#### Aim of the task:
Render the entries from the line containing "Amtliche Veröffentlichungen (285, 1078)" through the line containing "Studierendenvertretung (437, 1078)", both included, as a numbered list with blank lines left out.

-.-.-

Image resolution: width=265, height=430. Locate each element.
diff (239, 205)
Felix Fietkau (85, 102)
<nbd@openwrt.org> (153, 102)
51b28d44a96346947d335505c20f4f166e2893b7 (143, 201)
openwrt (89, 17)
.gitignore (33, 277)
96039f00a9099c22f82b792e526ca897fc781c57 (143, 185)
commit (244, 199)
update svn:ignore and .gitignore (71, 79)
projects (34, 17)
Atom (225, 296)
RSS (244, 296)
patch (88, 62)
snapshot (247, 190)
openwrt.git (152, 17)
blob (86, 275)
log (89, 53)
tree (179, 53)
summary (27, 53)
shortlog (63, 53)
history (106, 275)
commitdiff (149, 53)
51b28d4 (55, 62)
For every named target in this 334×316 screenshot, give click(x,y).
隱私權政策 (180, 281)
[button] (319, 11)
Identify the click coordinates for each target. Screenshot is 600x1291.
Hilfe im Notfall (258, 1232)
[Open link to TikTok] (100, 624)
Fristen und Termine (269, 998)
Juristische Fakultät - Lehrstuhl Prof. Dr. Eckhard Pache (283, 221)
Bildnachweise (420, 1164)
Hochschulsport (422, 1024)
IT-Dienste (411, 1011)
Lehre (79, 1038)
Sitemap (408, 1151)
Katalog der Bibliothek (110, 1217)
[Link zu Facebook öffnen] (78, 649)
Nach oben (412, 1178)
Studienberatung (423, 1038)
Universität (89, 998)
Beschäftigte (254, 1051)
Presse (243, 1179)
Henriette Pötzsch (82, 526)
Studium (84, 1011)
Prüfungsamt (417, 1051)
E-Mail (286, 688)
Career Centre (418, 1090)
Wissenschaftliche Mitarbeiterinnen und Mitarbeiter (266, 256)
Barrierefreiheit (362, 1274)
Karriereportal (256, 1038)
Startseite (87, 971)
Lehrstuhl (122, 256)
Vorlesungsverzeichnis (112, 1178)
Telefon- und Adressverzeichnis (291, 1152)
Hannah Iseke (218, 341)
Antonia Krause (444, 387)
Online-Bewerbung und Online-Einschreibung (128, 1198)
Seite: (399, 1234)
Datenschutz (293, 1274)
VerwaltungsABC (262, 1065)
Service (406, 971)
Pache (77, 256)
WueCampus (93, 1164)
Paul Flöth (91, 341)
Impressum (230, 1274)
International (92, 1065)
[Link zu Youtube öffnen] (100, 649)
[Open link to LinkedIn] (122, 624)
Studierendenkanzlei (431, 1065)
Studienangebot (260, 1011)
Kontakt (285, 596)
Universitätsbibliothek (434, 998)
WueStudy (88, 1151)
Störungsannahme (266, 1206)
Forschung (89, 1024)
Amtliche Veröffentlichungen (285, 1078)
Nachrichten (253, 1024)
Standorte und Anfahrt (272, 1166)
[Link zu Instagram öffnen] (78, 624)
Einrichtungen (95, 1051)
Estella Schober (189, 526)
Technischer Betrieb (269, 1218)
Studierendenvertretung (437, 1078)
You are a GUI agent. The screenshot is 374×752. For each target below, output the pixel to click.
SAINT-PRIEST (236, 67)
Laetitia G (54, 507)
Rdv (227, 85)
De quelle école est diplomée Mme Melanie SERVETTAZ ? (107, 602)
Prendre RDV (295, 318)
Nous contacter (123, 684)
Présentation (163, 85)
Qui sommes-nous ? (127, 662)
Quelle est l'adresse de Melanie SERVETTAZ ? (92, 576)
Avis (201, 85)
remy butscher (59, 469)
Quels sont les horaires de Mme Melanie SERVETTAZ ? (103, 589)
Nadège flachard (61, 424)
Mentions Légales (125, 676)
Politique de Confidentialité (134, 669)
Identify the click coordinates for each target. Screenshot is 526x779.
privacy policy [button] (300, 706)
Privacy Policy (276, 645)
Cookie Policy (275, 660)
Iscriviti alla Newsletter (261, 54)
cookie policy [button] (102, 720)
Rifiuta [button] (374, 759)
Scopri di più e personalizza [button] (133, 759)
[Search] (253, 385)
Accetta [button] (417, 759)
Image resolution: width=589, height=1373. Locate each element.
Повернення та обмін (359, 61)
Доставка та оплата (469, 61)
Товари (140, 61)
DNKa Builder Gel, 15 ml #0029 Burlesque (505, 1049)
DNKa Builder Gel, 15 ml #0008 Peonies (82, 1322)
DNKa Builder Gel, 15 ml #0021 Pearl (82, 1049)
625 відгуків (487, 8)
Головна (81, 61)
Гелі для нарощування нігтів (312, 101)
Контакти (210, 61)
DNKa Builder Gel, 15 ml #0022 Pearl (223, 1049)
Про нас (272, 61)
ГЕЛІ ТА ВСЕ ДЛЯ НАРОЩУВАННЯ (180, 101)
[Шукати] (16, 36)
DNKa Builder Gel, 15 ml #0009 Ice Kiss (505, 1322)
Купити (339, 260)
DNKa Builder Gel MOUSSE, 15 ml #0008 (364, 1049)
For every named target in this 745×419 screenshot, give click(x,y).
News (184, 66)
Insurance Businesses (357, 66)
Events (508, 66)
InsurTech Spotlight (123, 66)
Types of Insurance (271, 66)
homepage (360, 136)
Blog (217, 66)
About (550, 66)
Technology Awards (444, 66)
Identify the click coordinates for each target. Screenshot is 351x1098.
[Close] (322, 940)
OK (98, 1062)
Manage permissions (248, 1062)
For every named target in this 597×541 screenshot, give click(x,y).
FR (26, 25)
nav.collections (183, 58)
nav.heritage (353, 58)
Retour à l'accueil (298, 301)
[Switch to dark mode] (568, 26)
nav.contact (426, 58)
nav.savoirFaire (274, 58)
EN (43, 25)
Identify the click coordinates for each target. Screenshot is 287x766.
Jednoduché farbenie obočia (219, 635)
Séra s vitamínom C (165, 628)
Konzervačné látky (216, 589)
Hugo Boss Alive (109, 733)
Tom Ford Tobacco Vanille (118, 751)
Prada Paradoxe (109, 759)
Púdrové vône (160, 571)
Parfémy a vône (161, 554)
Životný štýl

-.-.-

#### Response to this exercise:
1. Amtliche Veröffentlichungen (285, 1078)
2. Nachrichten (253, 1024)
3. Standorte und Anfahrt (272, 1166)
4. [Link zu Instagram öffnen] (78, 624)
5. Einrichtungen (95, 1051)
6. Estella Schober (189, 526)
7. Technischer Betrieb (269, 1218)
8. Studierendenvertretung (437, 1078)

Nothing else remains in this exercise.